Did the Bible plagiarize its content from surrounding pagan cultures?

Atheist Challenge:

Enlighten us, Jerome Smith….

Here is the teaching opportunity you have been WAITING for!

In response to my comment:

It is not a matter of what I may or may not think. The Bible itself states:

Gen 1:27  So God created man in his own image, in the image of God created he him; male and female created he them.

Gen 2:7  And the LORD God formed man of the dust of the ground, and breathed into his nostrils the breath of life; and man became a living soul.

My answer to the Atheist Challenge:

[I have not reproduced here the rather vulgar remarks included in the Atheist Challenge.]

If this is the best that some of you atheists and agnostics who despise the Bible and mock those who have actually read and studied it can come up with, you need to learn for yourselves what the Bible actually teaches and was meant to teach.

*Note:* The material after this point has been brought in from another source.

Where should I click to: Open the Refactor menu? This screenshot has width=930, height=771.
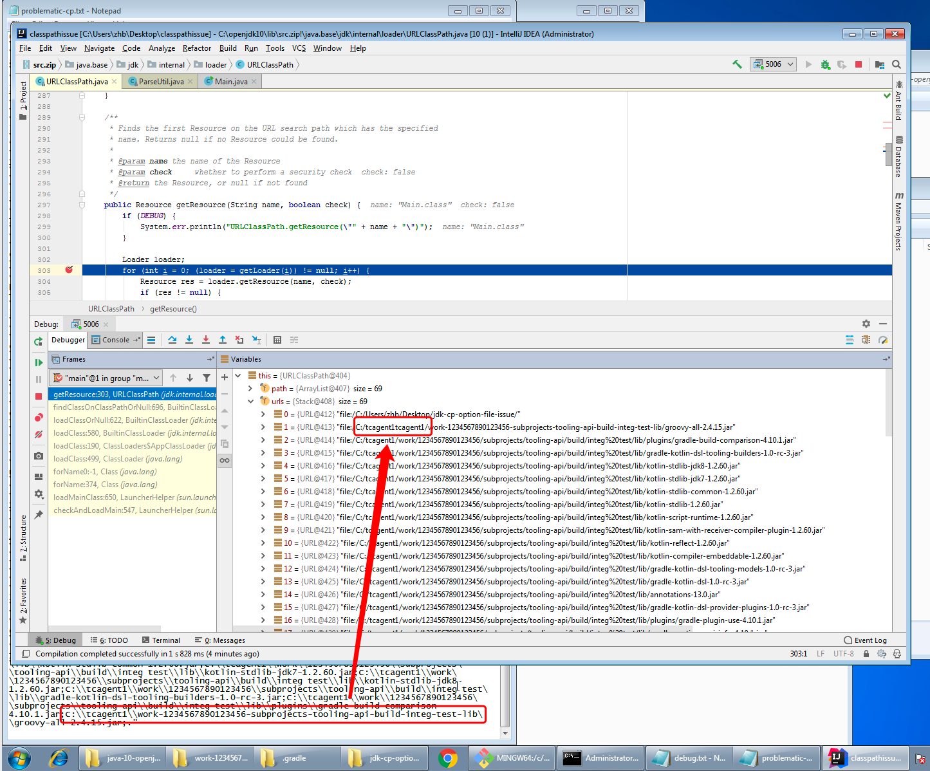tap(196, 48)
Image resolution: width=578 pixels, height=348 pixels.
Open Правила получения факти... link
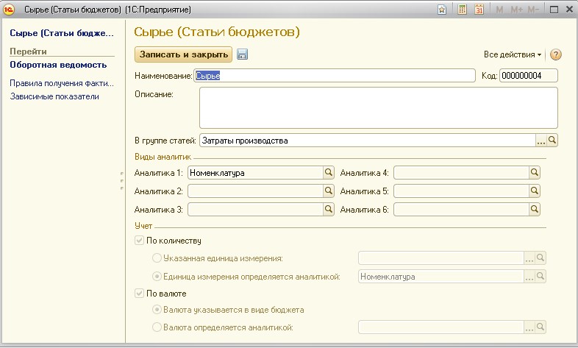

I have remarked before that you cannot understand a work of literature if you attempt to read it from the standpoint of your own imposed hostile worldview. You need to seek to read it by letting it speak from its worldview, not yours.

Some of you have made the claim that the opening chapters of the Bible were plagiarized from surrounding and prior cultures.

When you make that claim, you are mistaken on at least two counts:

(1) You fail to account for the differences between the biblical records and your claimed sources the Bible allegedly plagiarized. Among those differences are the worldview differences such as monotheism versus polytheism.

(2) You fail to recognize the use of polemic by the Bible writer as a rhetorical device to challenge well-known contrasting worldviews of the surrounding cultures.

Some of you have expressed support for the “Documentary Hypothesis,” a view that denies the Mosaic authorship of the first five books of the Bible. This view is faulty on numerous points:

(1) It is subjective, not objective, in its methodology, as evidenced by the fact that those who propound this view disagree when it comes to the details alleged in its support.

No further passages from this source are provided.